County school officials plan to either develop or sell the property, then place 90 percent of any revenue from the land into a trust and use the interest as a new source of revenue for the system. Funds will be split between both local school systems, with the county receiving 83 percent and the city allocated 17 percent based on student population.
But, to ensure the current board’s plan remains in place, officials want to create a community board to help oversee the funds.
“We need to establish a foundation, a policy, so that even when we’re all gone this will still be used for the benefit of our students,” board member Wendy Crider said. “We want other minds to come in and make it better, but not throw out what we’ve done.”
Superintendent Billy Coleman said the school board is in the early phases of seeking out potential board members for the proposed 13-person committee.
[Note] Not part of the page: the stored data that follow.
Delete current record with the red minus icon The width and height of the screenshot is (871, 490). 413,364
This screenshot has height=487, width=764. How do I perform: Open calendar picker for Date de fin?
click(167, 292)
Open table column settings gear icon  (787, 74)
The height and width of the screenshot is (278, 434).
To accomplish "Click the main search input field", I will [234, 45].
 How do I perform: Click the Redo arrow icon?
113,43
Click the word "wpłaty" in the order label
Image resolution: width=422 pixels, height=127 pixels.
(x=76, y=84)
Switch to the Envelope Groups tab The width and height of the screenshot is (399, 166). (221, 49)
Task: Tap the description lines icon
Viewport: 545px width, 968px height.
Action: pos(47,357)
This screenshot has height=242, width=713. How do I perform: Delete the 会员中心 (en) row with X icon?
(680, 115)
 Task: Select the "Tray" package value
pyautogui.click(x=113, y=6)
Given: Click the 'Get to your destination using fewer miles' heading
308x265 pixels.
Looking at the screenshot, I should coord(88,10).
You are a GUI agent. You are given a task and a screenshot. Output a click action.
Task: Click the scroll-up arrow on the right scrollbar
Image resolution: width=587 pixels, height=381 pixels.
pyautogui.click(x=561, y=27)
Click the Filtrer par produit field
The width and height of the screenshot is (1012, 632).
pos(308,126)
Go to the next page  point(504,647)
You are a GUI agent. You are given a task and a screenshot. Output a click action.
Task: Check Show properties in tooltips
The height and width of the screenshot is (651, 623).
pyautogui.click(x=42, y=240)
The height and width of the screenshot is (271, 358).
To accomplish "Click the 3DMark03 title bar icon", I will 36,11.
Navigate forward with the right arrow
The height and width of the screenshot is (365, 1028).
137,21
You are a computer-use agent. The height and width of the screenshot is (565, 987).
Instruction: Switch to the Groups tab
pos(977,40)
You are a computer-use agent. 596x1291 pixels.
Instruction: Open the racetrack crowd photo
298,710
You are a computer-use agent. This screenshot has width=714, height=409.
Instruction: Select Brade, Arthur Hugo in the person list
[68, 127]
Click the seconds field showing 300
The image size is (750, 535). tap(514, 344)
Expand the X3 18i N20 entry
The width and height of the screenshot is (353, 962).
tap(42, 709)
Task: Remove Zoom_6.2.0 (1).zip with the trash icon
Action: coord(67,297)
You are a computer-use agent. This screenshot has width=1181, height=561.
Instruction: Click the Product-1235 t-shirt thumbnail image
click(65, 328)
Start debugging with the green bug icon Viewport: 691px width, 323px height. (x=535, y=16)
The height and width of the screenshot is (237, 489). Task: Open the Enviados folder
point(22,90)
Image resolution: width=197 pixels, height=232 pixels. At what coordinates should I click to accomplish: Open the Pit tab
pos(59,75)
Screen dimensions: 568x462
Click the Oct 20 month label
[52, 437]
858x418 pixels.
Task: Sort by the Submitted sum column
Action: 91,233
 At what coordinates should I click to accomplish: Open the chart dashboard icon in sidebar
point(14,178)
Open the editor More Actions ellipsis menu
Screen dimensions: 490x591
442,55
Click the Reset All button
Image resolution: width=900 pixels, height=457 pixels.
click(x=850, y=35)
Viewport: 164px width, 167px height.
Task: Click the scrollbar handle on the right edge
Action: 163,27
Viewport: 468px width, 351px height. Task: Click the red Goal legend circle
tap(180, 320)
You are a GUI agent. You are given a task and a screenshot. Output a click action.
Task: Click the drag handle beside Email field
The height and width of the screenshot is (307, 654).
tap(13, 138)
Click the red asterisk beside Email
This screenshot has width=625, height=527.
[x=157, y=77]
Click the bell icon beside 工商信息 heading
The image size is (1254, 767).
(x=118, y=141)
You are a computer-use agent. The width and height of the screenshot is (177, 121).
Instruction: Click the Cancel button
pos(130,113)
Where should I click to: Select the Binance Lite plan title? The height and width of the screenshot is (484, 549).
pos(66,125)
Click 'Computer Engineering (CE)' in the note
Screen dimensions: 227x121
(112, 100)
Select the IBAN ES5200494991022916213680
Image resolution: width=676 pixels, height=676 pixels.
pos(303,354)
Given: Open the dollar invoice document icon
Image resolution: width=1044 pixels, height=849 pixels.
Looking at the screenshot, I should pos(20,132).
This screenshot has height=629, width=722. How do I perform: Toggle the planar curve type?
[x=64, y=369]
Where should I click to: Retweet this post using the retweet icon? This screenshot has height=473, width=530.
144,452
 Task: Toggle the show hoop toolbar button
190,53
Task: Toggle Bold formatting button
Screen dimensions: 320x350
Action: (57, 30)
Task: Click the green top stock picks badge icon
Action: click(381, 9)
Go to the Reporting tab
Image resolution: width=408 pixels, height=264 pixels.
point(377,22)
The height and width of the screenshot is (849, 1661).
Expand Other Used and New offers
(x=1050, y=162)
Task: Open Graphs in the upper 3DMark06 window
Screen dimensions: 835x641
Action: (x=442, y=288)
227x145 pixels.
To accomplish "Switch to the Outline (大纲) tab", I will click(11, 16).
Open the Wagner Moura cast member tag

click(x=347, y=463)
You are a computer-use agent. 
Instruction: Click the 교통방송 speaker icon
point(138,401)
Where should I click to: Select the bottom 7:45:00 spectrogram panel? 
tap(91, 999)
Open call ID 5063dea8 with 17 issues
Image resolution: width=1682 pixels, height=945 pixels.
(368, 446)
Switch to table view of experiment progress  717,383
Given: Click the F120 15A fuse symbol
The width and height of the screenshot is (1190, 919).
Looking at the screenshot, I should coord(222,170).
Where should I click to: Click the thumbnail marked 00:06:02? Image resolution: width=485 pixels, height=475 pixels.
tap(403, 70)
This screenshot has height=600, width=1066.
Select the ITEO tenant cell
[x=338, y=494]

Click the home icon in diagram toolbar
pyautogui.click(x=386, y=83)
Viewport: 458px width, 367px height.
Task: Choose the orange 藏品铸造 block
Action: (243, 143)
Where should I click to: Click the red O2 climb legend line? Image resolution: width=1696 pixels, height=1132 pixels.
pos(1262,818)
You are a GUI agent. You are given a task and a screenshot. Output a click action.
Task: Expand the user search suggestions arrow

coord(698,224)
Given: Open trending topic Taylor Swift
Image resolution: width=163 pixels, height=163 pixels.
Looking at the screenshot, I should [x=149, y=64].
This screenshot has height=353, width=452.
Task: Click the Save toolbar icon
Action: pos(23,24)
Potential members could include former educators, area business members, a representative from the city system and other members of the local community.
If current plans remain on track, the board hopes to have the membership for the board set by the first of 2013.
“We need to go through the process of talking to people to see if they’re interested,” he said.
To avoid any conflicts of interest, Coleman noted than any member of the board will have their business excluded from any potential dealings with the system in regards to the property.
“Anybody involved in the board, their business will be exempt from what we’re doing and they can’t be involved in the project,” he said. “We need to send a clear message that if you’re on the board you can’t be considered.”